Input:
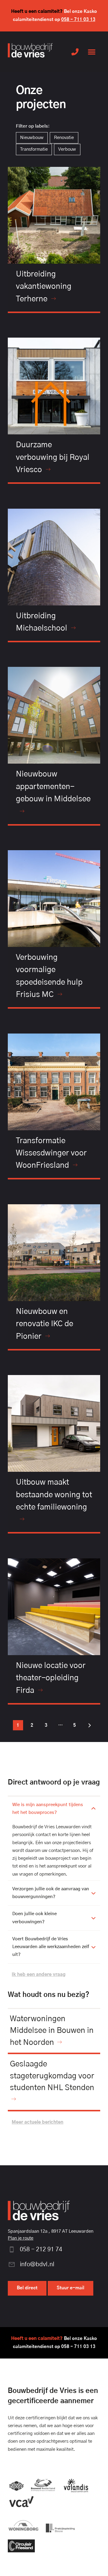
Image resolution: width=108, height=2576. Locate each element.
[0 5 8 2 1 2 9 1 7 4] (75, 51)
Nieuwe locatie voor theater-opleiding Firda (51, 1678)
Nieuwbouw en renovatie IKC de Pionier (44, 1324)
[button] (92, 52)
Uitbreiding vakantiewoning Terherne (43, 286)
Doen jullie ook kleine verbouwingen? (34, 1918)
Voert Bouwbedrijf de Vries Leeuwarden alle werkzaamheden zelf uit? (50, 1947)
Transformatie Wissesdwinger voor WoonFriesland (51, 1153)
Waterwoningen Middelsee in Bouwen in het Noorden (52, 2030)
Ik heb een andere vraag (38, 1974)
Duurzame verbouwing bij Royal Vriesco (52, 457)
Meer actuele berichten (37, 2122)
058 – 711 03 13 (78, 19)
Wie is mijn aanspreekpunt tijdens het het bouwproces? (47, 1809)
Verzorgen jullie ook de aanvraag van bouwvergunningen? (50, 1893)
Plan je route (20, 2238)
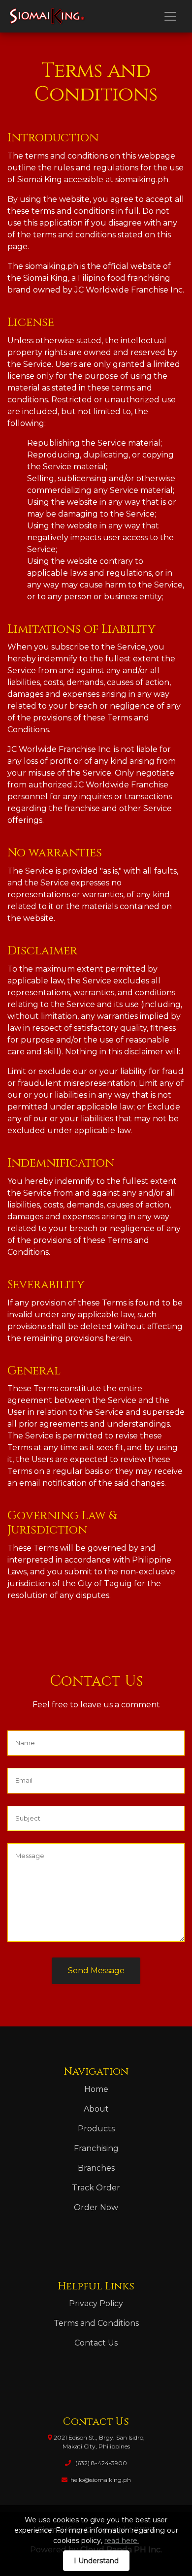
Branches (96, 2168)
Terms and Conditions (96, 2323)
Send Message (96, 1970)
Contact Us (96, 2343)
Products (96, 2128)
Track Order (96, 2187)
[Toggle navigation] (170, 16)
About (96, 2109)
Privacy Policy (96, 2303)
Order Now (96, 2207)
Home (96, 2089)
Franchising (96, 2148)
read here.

---

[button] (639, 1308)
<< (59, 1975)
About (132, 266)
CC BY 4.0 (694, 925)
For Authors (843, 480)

Assignment: Find and show each line of the listing with the word "voor".

Response to the task:
Nieuwe locatie voor theater-opleiding Firda (51, 1678)
Transformatie Wissesdwinger voor WoonFriesland (51, 1153)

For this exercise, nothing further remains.